The NCI study, Molecular Architecture of Native HIV-1 gp120 Trimers, published online July 30 in Nature, shows how the scientists used imaging techniques to produce a three-dimensional representation of the HIV spike, a key part of the HIV virus that changes shape after binding to immune system cells or to infection-fighting antibodies. Previous research has shown how HIV interacts with immune system cells and antibodies, but the new research characterizes, for the first time, the structure of the intact spike on virus particles, which can be used to design treatment and prevention approaches, says Dr. Sriram Subramaniam, head of the research team that carried out the study.

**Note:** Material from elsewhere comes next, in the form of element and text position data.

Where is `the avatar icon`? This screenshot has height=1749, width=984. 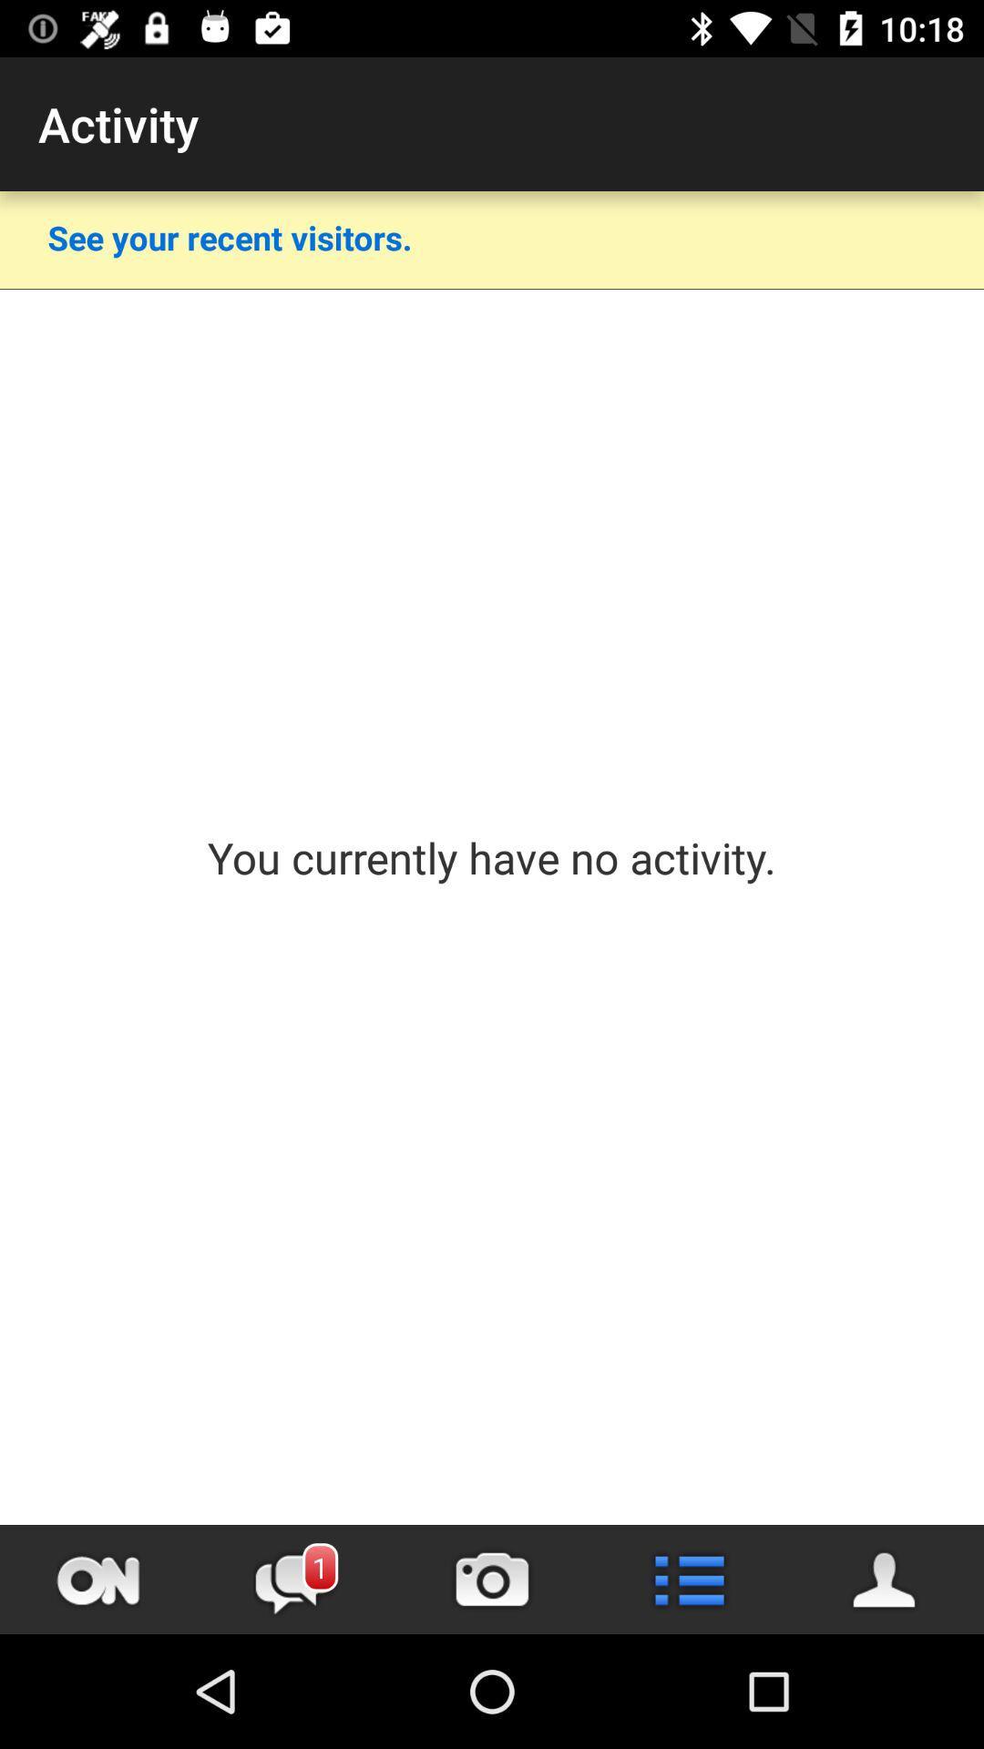 the avatar icon is located at coordinates (884, 1578).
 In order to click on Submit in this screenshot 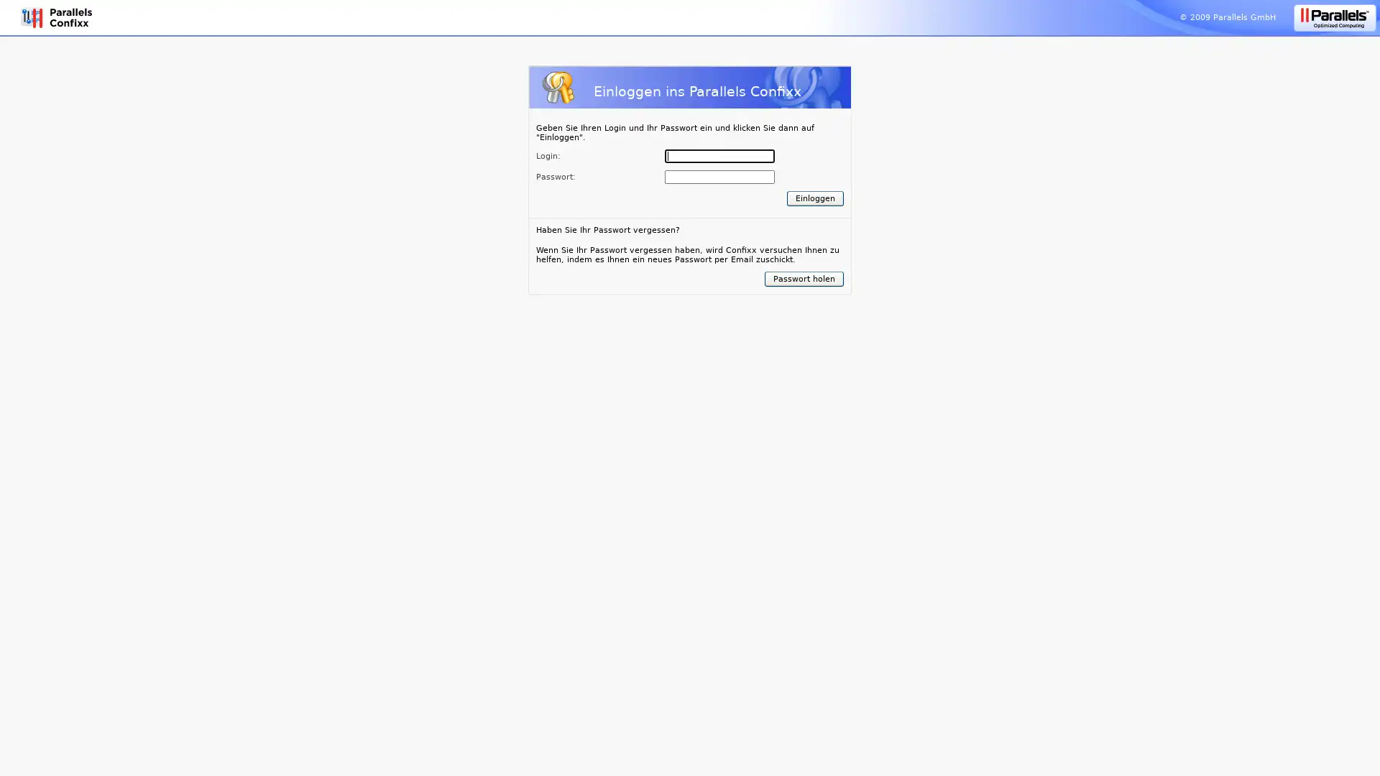, I will do `click(768, 279)`.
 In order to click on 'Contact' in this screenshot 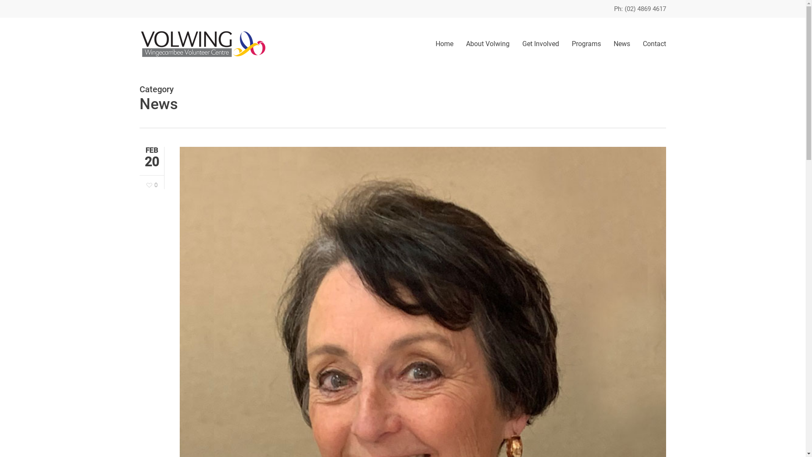, I will do `click(651, 44)`.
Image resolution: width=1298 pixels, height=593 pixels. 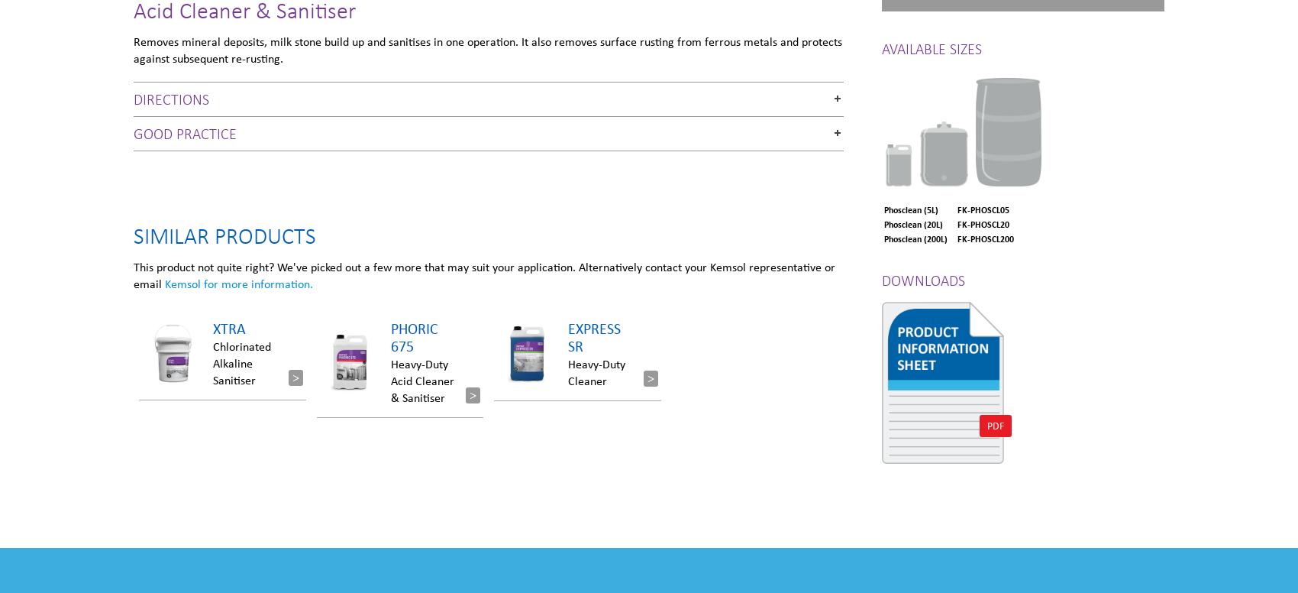 What do you see at coordinates (913, 223) in the screenshot?
I see `'Phosclean (20L)'` at bounding box center [913, 223].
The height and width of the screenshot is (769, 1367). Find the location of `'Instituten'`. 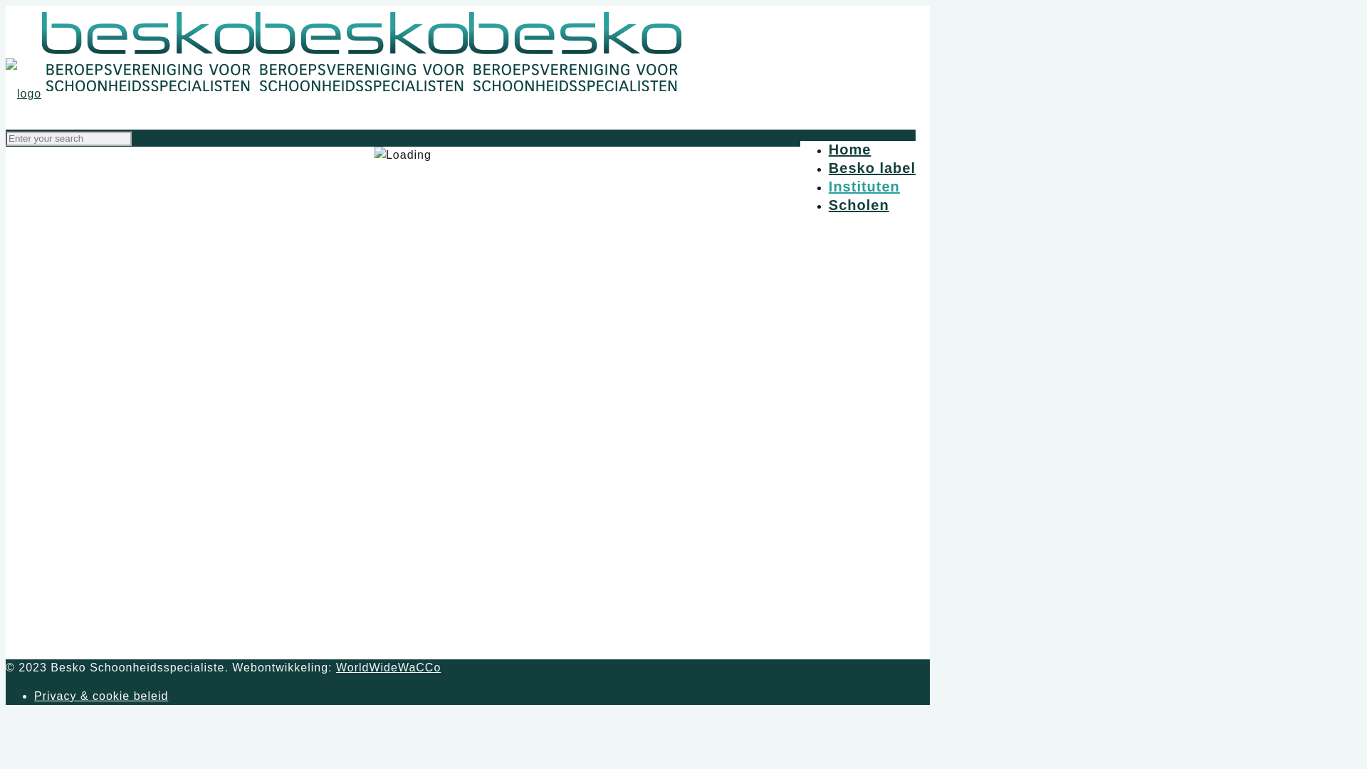

'Instituten' is located at coordinates (864, 186).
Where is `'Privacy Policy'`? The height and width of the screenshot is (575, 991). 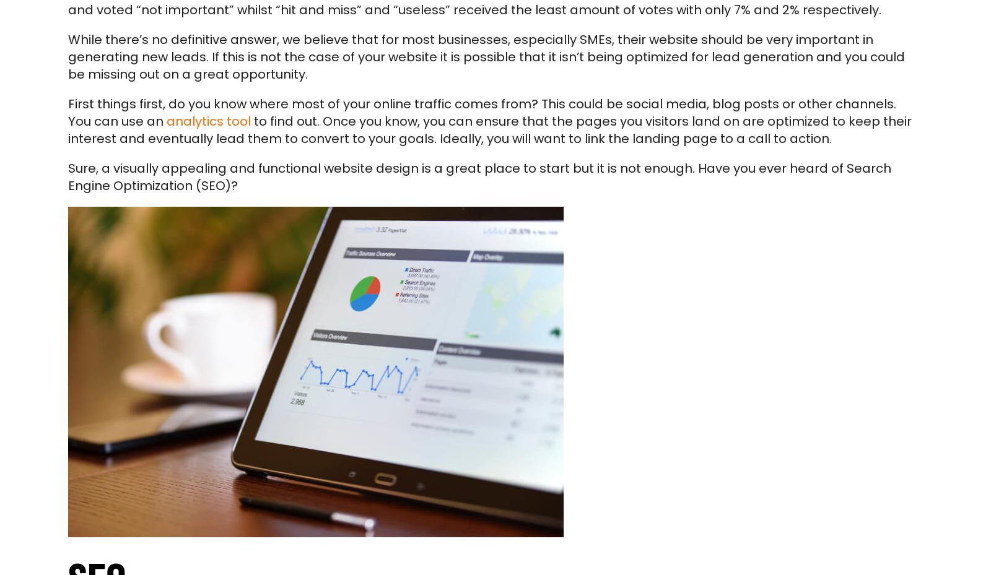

"Previous research showing how HIV interacts with immune system cells and antibodies has been important in vaccine design," Subramaniam says. "However, understanding the complete structure of the viral spike may reveal other vulnerable targets. This knowledge will be crucial to solving the puzzles associated with strategies at the heart of virus invasion."
The Subramaniam lab has been pioneering advances in electron tomography and related methods for three-dimensional electron microscopy, and is applying these emerging technologies to understanding not only virus-host interactions, but also structures inside the cell that distinguish cancer cells from normal cells. For this study, Subramaniam's team used cryo-electron tomography to freeze the HIV virus. The team took pictures of it from different angles, and then used advanced computer image-processing methods to average thousands of high-resolution images of individual spikes. This enabled them to interpret the three-dimensional images in terms of atomic structures.
The HIV spike is composed of two types of proteins, called gp120 and gp41, which interact with one another to form a protein pair. The final structure of the spike is achieved by the interaction of three of these protein pairs on the surface of the virus, forming a structure called a trimer. The head of the spike consists of gp120, and it is responsible for binding to the receptor on the target cell, which is a protein called CD4; gp41 spans the virus' outer membrane, forming the stalk of the spike. gp41 is responsible for events in which HIV injects its genetic material into the host cells. The trimeric spike is held together by strong contacts among the gp41 proteins at the bottom, but by only a few contacts among the gp120 proteins at the top.
The researchers found that, upon interaction with CD4 receptors, the gp120 proteins rearrange, causing the spike to spring open and exposing the gp41 stalk and other structures that are required for the virus to infect target cells. This rearrangement also draws the virus and the target cell closer together, which may help gp41 penetrate the target cell, allowing the virus' genetic material to be injected, according to the study.
In addition, the researchers also visualized the HIV spike to examine how an antibody called b12 can neutralize a broad range of HIV particles. The team showed that, in response to b12, the gp120 proteins rearrange in a similar manner as with CD4, but b12 prevents the spike from opening completely. The antibody locks the spike in a semi-open position, preventing the series of actions that enable HIV to infect the target cell.
Gaining understanding of the binding of one of the most effective broadly neutralizing antibodies could lays the foundation for designing more effective strategies for blocking HIV infection, Subramaniam says.
"The insights into this structure potentially change the paradigm for HIV vaccine development," he says. "Our work also represents a technical breakthrough in the general strategy for how we go about determining 3D structures of proteins when they are still in the physiological environment of a virus or cell. We are now working actively to increase the resolution of our structural analyses, and to understand the differences in binding between antibodies that neutralize, which are very rare in HIV-infected individuals, and non-neutralizing antibodies that are found in almost all AIDS patients. Knowing what these differences are will be critical to designing better strategies to neutralize HIV and to providing a new addition to the arsenal of strategies to combat HIV/AIDS."